So I’ve been slowly implementing basic multiplayer to a demo project of mine, currently nothing special. I’ve made a few games in singleplayer and have a decent grasp on the engine in that regard, and so far things are going well with my demo project. Outside of Godot I have limited experience in networking, and often when studying multiplayer I read comments in regards on how some people will try to use games to compromise other users PC’s and it’s made me paranoid on continuing to learn how to develop multiplayer games.
Before I become dedicated in attempting to make a multiplayer game, I wanted to know some not-so-obvious do’s and don’ts you may have in regards to creating a multiplayer game? I understand you want to put as much as you can behind the server and to trust the client as little as possible, but is there more to it than that? What are some ways to avoid making a product that can compromise user’s computers? Are the official starter documentation guides to developing multiplayer games in Godot safe ways to begin a multiplayer project? I worry that because I am not savvy enough with networking that I will miss something fundamental and cause harm to hypothetical/potential players.
Thanks for any response
I don’t know a lot about networking. I’ve only attempted and failed to make some small multiplayer games. But, I think that if you were in a position to actually have users with compromised systems, you’d also be in a position to hire an expert to close the breach.
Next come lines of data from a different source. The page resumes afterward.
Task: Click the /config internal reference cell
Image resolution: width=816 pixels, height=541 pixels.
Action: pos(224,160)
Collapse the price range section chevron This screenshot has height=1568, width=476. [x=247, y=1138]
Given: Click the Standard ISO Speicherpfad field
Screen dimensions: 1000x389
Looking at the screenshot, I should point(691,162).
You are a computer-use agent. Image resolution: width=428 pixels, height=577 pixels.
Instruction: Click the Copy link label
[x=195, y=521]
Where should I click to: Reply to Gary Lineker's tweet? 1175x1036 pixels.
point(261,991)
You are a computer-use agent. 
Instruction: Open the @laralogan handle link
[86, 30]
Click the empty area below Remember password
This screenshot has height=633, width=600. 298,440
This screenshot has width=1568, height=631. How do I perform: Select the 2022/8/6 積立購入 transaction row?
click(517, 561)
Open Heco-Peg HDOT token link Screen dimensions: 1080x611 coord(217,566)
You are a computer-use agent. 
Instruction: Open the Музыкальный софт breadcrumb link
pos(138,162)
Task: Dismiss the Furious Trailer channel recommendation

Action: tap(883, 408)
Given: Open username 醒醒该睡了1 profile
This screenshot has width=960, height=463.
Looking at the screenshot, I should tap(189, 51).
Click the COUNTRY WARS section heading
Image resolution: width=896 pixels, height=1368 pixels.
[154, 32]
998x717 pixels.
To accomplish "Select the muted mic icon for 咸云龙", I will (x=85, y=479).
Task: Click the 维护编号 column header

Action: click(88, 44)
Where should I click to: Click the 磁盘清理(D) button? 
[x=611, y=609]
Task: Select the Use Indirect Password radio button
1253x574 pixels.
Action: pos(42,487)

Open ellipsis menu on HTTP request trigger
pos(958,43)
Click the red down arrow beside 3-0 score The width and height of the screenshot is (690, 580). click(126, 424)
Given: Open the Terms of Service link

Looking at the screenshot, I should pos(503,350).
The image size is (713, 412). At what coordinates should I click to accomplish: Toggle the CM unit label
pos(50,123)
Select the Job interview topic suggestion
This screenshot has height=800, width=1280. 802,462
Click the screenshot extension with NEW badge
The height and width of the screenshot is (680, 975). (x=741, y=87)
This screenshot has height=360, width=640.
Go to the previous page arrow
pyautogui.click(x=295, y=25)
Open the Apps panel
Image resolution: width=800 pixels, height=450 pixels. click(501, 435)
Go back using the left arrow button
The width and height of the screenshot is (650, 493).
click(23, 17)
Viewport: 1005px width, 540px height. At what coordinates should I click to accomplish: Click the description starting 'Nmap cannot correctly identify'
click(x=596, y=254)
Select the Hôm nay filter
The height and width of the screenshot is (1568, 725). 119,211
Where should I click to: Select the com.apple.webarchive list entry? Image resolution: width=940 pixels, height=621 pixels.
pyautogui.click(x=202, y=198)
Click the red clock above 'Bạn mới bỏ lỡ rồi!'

Maybe I’m wrong. But to me it seems like worrying about licensing fees. If you actually need to pay them, you’re doing way better than the average indie and probably have the means to take care of them.
I really don’t think you should be too cavalier about it. Games aren’t websites that run in nice sandboxed browsers that handle all your application security. They run quite close to the host system and have some crazy access to files and memory. Some modern anti-cheat that ships with modern games is downright malware!
It’s not about doing thorough security auditing of every packet going over the wire but asking yourself what signals you want your users to send and receive. The modern networking models are so abstracted that devs usually don’t think about it, let alone have any control over it. Something as simple as sharing a save state can be a dangerous attack vector if you don’t know what you are doing.